School years 1975-1976 and 1976–1977, he attended the Institut Sadisana (former College St. Francois-Xavier) in Kikwit Sacré-Coeur, Bandundu province. He then moved to Kananga (Kasai-Occidental Province) and finally, after one year, to Mbuji-Mayi where he obtained his State degree in 1980 (Institut Mulemba). This experience led him to learn all four national languages of Congo namely Kikongo, Lingala, Kiswahili and Tshiluba. He also speaks fluent French.

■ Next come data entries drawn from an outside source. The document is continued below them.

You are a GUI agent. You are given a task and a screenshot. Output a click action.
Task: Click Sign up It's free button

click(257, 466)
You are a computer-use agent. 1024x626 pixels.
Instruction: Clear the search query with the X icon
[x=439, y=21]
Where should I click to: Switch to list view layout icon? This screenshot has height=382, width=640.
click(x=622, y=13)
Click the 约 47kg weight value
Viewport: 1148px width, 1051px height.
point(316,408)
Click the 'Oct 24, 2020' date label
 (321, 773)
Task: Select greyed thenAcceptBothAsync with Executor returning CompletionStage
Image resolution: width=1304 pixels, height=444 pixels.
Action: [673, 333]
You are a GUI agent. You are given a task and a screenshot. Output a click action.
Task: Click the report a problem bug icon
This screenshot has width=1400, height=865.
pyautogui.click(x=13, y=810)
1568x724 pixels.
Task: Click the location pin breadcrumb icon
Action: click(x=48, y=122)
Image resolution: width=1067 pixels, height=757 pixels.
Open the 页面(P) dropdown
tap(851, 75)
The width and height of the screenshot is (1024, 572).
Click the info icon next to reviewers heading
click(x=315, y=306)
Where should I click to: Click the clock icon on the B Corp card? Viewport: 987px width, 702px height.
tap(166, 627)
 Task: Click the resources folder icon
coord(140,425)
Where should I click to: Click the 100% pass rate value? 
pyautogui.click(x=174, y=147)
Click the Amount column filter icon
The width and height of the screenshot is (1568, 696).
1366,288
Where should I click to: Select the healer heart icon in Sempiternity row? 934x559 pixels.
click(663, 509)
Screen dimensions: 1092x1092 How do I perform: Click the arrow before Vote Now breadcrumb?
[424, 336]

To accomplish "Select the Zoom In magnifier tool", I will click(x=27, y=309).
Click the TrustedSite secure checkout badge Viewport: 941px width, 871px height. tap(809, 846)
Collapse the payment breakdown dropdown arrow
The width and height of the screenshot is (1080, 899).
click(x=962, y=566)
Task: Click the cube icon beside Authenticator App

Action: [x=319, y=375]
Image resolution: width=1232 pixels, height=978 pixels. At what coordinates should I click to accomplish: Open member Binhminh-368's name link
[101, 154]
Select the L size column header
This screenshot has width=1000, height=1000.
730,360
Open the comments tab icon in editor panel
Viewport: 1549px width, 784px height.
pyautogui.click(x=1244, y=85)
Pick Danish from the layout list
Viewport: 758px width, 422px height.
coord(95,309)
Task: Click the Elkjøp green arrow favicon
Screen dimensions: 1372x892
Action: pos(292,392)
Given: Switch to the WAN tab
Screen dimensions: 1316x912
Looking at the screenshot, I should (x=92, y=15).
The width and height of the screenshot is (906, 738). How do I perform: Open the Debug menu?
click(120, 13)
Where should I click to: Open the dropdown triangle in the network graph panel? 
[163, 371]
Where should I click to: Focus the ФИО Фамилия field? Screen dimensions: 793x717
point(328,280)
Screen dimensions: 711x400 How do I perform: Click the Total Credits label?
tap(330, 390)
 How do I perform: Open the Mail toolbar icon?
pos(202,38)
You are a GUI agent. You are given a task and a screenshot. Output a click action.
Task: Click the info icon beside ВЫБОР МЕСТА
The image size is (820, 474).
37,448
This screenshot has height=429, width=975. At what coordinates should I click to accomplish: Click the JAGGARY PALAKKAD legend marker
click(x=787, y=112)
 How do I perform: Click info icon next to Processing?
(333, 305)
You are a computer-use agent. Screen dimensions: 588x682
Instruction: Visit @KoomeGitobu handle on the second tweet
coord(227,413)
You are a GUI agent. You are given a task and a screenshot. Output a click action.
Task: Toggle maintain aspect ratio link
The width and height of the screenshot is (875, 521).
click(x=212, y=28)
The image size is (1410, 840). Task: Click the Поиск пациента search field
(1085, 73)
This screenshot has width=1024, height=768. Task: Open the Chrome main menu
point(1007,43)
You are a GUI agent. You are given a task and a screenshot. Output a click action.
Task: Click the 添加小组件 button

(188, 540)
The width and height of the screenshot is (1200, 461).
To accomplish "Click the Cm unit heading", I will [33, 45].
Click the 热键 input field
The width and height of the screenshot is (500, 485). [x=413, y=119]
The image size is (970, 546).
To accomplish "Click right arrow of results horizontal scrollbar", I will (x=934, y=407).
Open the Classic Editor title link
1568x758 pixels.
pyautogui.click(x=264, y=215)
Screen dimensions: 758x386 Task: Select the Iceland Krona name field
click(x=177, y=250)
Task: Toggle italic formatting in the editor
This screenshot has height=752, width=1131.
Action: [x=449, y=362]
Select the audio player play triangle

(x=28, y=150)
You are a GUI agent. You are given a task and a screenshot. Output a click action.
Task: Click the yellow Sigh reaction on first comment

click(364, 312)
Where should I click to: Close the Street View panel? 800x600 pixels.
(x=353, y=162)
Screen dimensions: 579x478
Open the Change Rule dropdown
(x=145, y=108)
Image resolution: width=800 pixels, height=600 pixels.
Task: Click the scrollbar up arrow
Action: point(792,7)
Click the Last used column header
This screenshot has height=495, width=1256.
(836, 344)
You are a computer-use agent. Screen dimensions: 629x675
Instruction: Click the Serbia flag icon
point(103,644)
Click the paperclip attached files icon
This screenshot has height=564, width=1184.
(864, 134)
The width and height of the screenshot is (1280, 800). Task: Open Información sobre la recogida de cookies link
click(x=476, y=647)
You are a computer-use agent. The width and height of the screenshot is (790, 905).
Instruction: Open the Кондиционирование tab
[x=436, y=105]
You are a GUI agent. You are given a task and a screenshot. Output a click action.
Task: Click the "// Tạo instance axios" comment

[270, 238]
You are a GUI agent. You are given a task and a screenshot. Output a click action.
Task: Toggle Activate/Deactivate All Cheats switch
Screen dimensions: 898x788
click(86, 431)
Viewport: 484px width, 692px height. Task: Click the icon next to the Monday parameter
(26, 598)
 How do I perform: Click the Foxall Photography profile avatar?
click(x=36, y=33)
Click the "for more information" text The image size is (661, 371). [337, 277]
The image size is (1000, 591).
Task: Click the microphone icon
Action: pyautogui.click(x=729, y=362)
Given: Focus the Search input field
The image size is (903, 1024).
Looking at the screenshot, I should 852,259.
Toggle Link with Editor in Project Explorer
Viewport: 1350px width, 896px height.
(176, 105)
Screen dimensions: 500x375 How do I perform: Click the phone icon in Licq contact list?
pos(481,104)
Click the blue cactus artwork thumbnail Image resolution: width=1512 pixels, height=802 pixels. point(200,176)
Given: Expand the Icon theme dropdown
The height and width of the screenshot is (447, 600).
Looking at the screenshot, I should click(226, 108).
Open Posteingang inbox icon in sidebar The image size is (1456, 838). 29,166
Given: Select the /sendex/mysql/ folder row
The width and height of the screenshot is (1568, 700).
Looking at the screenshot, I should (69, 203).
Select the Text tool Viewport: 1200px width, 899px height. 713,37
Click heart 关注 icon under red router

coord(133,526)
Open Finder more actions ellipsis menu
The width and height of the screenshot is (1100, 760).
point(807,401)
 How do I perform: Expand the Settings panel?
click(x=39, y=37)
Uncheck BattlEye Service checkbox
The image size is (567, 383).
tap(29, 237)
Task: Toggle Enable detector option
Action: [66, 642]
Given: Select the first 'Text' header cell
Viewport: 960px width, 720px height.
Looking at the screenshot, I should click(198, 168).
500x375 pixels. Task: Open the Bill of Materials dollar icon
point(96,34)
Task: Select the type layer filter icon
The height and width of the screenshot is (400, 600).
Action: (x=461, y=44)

From there he completed his studies at the University of Kinshasa, where he received his degree in Economics in 1987 with distinction. There he stayed as teaching assistant.

Political career

Under Mobutu
Kamerhe started his political career in 1984 with the UDPS (Union pour la Démocratie et le Progrès Social). During the democratic transition under Mobutu, he was a member of the Rassemblement des forces Sociales et Federalistes (RSF) of Vincent de Paul Lunda Bululu and was also president of the Jeunesse de l'Union Sacrée de l'opposition Radicale et Alliés (JUSORAL), an opposition youth sport.
Between 1993 and 1995 he worked in several public functions:
 1993 : Director of the Cabinet of the Ministry of the Environment, Tourism and Directeur de Cabinet au Ministère de l’Environnement, Tourisme et Conservation de la Nature
 1994 : Coordinator of the Prime Minister's Cabinet
 1994-1995: Director of the Cabinet for the Minister of Higher Education and University, Mushobekwa Kalimba wa Katana, member of Lunda Bululu's RSF
There is some controversy over whether he was a member of a Mobutist youth league (Frojemo), led by General Etienne Nzimbi Ngbale Kongo wa Basa, a fact his opponent often use to discredit him.

Under Kabila
Under Laurent Kabila, Kamerhe became the deputy chief of staff of Etienne-Richard Mbaya, the minister of reconstruction, then:
 From 1997 to 1998 : Director of the Service National (a quasi-military service set up by Laurent Kabila)
 In 1998 : Finance Counselor at the Ministère de la Défense Nationale et Anciens Combattants, with the general Denis Kalume

and finally deputy commissioner in charge of MONUC affairs.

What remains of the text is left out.